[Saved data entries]
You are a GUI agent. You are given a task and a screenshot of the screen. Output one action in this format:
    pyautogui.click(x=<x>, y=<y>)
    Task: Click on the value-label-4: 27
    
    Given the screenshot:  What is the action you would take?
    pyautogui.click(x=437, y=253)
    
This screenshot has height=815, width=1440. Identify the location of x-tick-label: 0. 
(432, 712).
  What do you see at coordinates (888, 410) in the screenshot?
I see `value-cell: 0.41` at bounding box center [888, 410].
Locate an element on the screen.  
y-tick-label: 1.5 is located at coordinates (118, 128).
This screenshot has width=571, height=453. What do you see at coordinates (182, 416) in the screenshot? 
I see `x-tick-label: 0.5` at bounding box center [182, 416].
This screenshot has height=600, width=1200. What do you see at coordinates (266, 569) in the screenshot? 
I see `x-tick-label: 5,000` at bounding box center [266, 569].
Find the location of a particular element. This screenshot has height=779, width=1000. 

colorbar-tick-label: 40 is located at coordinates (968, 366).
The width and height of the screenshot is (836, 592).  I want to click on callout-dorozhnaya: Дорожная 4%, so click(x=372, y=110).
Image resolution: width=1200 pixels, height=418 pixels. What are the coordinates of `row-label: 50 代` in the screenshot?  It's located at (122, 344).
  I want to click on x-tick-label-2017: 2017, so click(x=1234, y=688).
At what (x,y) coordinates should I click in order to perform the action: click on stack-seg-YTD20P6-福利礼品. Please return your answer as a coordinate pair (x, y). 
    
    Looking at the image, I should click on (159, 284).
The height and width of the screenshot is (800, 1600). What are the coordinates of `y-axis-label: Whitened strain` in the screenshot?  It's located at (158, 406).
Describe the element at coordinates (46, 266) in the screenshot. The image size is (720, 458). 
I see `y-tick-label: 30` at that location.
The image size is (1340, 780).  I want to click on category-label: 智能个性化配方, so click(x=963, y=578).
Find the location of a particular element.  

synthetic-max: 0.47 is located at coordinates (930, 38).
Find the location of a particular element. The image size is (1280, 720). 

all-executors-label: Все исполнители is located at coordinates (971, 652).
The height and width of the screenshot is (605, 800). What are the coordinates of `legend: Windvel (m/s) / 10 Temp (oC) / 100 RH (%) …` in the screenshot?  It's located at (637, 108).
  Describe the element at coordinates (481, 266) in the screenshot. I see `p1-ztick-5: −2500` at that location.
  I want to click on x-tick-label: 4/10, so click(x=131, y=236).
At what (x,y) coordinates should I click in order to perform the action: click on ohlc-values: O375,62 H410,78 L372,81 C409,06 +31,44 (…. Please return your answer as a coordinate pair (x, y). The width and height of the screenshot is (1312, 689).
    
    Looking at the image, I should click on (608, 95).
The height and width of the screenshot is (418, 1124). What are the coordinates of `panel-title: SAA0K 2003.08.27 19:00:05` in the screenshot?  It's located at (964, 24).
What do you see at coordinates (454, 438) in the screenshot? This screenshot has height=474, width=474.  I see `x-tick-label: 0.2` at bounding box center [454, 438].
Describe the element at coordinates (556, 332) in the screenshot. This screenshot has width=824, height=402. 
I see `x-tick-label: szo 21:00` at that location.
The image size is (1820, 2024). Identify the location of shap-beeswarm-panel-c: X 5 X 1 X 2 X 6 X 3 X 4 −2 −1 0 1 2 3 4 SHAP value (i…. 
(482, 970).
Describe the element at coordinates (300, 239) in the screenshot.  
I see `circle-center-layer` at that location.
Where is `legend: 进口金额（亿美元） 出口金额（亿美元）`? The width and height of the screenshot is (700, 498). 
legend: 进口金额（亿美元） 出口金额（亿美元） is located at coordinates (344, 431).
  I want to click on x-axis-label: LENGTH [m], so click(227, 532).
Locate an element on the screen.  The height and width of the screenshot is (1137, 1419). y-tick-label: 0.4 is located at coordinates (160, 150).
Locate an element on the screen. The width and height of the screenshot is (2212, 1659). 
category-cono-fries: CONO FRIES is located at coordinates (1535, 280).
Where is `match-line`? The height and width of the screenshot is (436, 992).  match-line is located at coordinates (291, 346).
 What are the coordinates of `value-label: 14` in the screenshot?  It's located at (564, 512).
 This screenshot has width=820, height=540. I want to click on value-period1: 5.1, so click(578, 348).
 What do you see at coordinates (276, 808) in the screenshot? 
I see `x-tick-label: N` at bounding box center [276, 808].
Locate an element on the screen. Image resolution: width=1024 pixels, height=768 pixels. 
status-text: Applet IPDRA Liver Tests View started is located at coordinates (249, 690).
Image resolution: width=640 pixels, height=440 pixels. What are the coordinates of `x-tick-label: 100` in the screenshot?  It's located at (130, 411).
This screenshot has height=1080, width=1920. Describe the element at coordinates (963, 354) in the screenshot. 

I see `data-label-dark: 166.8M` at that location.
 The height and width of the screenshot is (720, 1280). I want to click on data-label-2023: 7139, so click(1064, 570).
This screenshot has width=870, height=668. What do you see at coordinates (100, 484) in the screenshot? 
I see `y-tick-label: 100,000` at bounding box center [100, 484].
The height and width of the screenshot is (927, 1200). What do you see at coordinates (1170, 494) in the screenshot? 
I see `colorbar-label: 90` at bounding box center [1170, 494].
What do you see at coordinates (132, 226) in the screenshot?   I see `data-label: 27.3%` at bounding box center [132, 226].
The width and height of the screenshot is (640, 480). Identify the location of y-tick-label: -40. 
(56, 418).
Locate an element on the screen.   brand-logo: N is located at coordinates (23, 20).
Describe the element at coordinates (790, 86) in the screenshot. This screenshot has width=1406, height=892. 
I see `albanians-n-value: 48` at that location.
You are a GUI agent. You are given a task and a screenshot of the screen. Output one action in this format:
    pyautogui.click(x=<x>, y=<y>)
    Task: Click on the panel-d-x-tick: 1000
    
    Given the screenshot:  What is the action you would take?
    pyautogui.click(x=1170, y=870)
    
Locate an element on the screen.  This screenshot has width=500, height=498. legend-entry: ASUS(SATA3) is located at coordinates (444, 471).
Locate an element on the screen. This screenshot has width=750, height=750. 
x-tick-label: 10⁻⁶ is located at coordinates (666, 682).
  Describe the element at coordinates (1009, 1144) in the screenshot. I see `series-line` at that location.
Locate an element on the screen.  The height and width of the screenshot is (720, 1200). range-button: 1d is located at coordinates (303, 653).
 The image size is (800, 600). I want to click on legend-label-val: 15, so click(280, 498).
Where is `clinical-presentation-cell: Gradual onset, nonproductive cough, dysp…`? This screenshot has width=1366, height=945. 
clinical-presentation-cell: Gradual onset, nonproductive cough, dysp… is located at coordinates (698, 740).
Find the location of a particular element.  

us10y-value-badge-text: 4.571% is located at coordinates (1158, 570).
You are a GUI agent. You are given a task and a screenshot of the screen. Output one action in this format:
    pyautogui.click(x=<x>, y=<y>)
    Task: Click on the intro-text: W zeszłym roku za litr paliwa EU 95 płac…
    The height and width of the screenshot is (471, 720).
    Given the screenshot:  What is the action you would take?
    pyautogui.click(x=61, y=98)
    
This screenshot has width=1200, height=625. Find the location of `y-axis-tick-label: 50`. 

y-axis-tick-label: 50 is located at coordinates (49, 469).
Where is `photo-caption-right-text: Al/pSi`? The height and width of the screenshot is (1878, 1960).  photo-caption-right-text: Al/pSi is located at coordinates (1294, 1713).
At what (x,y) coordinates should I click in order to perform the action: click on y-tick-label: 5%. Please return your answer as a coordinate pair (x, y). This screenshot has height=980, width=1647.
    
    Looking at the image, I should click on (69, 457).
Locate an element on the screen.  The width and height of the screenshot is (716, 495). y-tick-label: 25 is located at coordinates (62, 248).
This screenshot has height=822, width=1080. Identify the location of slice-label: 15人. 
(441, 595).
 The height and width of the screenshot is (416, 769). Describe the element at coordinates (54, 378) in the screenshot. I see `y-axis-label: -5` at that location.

What you will do:
Reproduce the entries from the line with "Locate an element on the screen. This" to the line with "us10y-value-badge-text: 4.571% is", swapping "particular" for "specific" and keeping everything else unchanged.

Written response:
Locate an element on the screen. This screenshot has width=750, height=750. 
x-tick-label: 10⁻⁶ is located at coordinates (666, 682).
  Describe the element at coordinates (1009, 1144) in the screenshot. I see `series-line` at that location.
Locate an element on the screen.  The height and width of the screenshot is (720, 1200). range-button: 1d is located at coordinates (303, 653).
 The image size is (800, 600). I want to click on legend-label-val: 15, so click(280, 498).
Where is `clinical-presentation-cell: Gradual onset, nonproductive cough, dysp…`? This screenshot has width=1366, height=945. 
clinical-presentation-cell: Gradual onset, nonproductive cough, dysp… is located at coordinates (698, 740).
Find the location of a specific element.  

us10y-value-badge-text: 4.571% is located at coordinates (1158, 570).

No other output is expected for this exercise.